On Waterloo Region's Car-Dependency
Part 3: The Bad News

Grand River Transit

This photograph is entitled Last Bus and is by Jeremy Ladan. It is used in accordance with his Creative Commons license. This article has also been crossposted to the Waterloo Wellington Bloggers Association group blog, and comments can be made there.

In the first part of this series, I talked about the desire on the part of certain citizens of this region to live car free, and in the second part I discussed the positive steps the region had taken in improving its public transit access in the past twenty or so years. In this part, I’ll highlight some of the challenges that remain and, more frustratingly, areas where the region has taken a backwards step.

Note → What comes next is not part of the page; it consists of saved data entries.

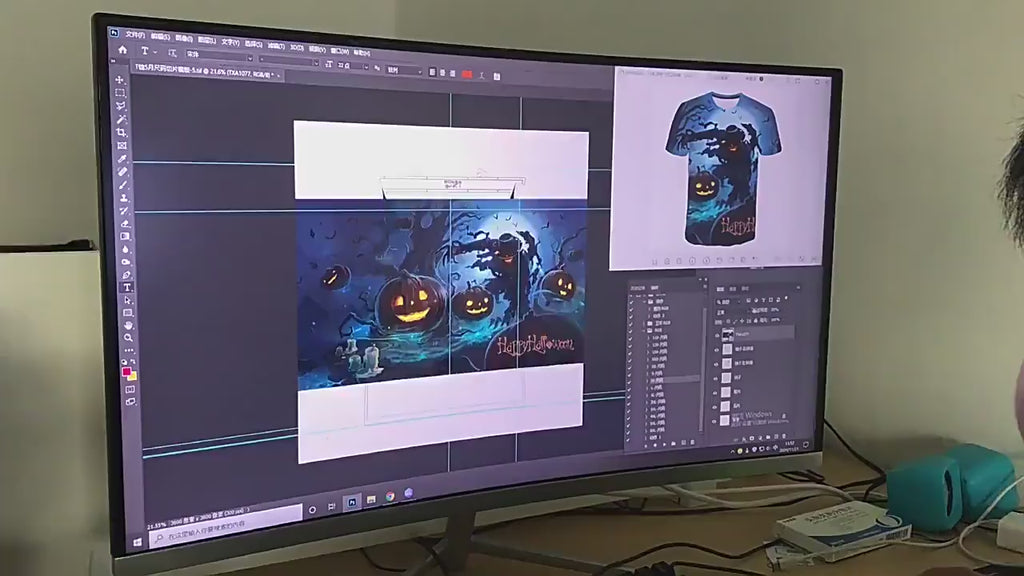Open the layer blend mode dropdown
Image resolution: width=1024 pixels, height=576 pixels.
coord(732,312)
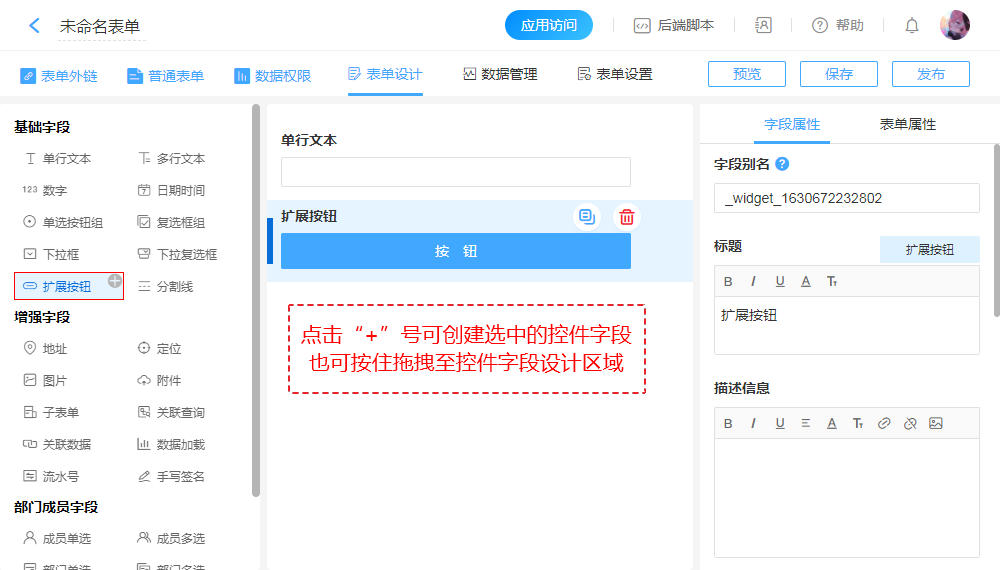The width and height of the screenshot is (1000, 570).
Task: Toggle bold in 标题 editor toolbar
Action: [x=728, y=281]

For the past couple of years, I’ve been privileged to give a presentation on transportation to the grade eight students of The York School in Toronto. As the editor of Transit Toronto, I’m one of a list of speakers providing their take on the issue for the benefit of a project the students are working on.

In my presentation, I point out to them that, though I am an advocate for improved public transportation, I still own a car. I have nothing against car ownership. I think the automobile is a wonderful luxury that everybody should enjoy. I just wish it would remain a luxury only, and not become a necessity of life.

Think about your neighbourhoods, I tell the students, many of whom come from suburban climes with inadequate public transportation. Think of where you live and how it relates to where you shop, where you go to school, where your libraries are, your pools, your friends’ houses, your video stores, et cetera. And then think of what would happen if you or your family no longer had access to an automobile to get them.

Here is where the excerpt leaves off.